ETH price technical analysis (20–26 Sept): Will $3,000 hold?
Ether may witness aggressive selling below $2,893.79
During a live stream at the SALT Conference recently, Cathie Wood, chief executive of ARK Invest, said that the asset manager’s future crypto exposure would be 60% bitcoin and the rest 40% in ether. “I’m fascinated with what’s going on in DeFi, which is collapsing the cost of the infrastructure for financial services in a way that I know that the traditional financial industry does not appreciate right now,” Wood said.
Crypto analytics provider IntoTheBlock recently tweeted that $1.2 billion worth of ether left centralised exchanges during a 24-hour period on 16 September. The last time $1bn was withdrawn from centralised exchanges was in April, and that was followed by a 60% rally in the subsequent 30 days.

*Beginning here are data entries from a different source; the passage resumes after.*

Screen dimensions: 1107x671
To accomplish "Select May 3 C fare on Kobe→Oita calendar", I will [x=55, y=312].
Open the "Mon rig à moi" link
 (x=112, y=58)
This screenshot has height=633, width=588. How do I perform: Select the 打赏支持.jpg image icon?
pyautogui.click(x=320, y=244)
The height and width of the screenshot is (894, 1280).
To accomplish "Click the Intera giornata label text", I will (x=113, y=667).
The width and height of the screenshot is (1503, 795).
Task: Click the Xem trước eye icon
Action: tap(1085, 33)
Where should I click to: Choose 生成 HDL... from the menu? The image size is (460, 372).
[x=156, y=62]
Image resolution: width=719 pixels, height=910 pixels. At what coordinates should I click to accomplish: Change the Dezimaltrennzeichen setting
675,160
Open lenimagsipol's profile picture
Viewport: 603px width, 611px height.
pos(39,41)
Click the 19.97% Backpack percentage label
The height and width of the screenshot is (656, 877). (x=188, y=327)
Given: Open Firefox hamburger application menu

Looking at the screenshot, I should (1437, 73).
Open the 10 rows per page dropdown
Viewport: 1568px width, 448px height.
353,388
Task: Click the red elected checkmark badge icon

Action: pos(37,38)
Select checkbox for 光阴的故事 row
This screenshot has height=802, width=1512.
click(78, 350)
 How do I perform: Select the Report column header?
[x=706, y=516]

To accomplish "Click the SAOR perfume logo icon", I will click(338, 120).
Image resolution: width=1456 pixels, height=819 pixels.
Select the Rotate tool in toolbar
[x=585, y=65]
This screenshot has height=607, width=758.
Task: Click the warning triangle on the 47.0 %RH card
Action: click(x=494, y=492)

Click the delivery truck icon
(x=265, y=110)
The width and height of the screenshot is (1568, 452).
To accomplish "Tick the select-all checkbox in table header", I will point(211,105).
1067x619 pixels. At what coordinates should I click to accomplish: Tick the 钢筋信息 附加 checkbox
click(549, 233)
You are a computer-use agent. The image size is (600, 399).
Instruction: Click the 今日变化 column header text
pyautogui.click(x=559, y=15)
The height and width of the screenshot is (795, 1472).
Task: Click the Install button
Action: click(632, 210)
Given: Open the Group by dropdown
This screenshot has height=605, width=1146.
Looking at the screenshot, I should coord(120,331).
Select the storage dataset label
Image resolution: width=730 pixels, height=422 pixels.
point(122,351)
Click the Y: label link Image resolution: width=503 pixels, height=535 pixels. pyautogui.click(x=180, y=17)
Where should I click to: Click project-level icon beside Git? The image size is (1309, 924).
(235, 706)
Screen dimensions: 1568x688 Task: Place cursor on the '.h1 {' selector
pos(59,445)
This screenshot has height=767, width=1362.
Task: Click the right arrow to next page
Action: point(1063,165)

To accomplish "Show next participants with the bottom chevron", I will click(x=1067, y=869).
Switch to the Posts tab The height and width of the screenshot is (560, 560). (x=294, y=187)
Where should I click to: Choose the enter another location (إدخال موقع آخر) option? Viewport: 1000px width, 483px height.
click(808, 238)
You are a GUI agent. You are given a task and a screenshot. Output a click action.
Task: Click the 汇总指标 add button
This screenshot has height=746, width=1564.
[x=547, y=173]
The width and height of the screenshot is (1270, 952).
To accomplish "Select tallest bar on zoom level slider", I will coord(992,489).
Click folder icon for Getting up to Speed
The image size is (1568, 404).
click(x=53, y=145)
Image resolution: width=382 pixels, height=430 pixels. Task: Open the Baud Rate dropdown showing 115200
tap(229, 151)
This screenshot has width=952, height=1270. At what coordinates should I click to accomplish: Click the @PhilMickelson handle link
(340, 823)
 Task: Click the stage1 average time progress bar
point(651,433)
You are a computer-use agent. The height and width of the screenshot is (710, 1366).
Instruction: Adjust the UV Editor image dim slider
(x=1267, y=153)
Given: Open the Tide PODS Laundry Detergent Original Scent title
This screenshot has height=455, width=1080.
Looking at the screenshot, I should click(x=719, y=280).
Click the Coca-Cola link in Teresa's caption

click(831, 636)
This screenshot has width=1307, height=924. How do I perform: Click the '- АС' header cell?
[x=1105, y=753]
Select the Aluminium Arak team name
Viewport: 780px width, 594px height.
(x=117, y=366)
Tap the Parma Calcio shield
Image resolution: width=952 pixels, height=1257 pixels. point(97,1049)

In another positive move that could take ether mainstream, Adam Aron, chief executive of the movie theatre chain AMC Entertainment, recently announced that ethereum, litecoin and bitcoin cash will also be accepted along with bitcoin for purchasing movie tickets by the end of the year.
Is the current correction in ether a buying opportunity or is it the start of a new downtrend? Read ether’s price trend analysis to find out.
Ether price technical analysis: weekly chart
The bears are currently attempting to resolve the uncertainty in their favour by pulling the price below the immediate support at $3,110.24. If they succeed, the pair could drop to the 20-week exponential moving average (EMA).
This is an important support for the bulls to defend because if it cracks, the pair could decline to $2,410.17.
However, both moving averages are sloping up and the relative strength index (RSI) is in positive territory, indicating advantage to buyers. If the price rebounds off the 20-week EMA, the pair will again try to rally to $4,000.
Ether price technical analysis: daily chart
Ether’s price broke above the overhead resistance at $3,570.86 on 15 September but the bulls could not sustain the higher levels. The pair turned down from $3,677.55 on 16 September, indicating that traders are booking profits on rallies.
The bulls bought the dip on 18 September and attempted to stall the decline but the bears had other plans. They sold aggressively and have pulled the price below the 50-day simple moving average (SMA) today. The 20-day EMA has started to turn down and the RSI has dipped into the negative zone, indicating that bears are in control.
The pair could now decline to the critical support zone of $2,987.48 to $2,893.79. This is an important zone to watch out for because if it cracks, the traders may rush to the exit. That could result in panic selling, pulling the price down to $2,443. Such a deep fall will indicate a change in trend.
Contrary to this assumption, if the price rebounds off the support zone, the bulls will again try to push the pair above the moving averages. If that happens, the pair could rise to $3,677.55.
ETH price technical analysis: trading this week
Ether has turned down and broken below the 50-day SMA, indicating that supply exceeds demand. The selling could intensify further if bears sink and sustain the price below the $3,000 support zone. This negative view will be invalidated if the price turns up and breaks above the moving averages.
The views and opinions expressed in the article are those of the author and do not constitute trading advice. Trading and investing involve substantial risks and you should do your own research or contact your financial adviser before arriving at a decision.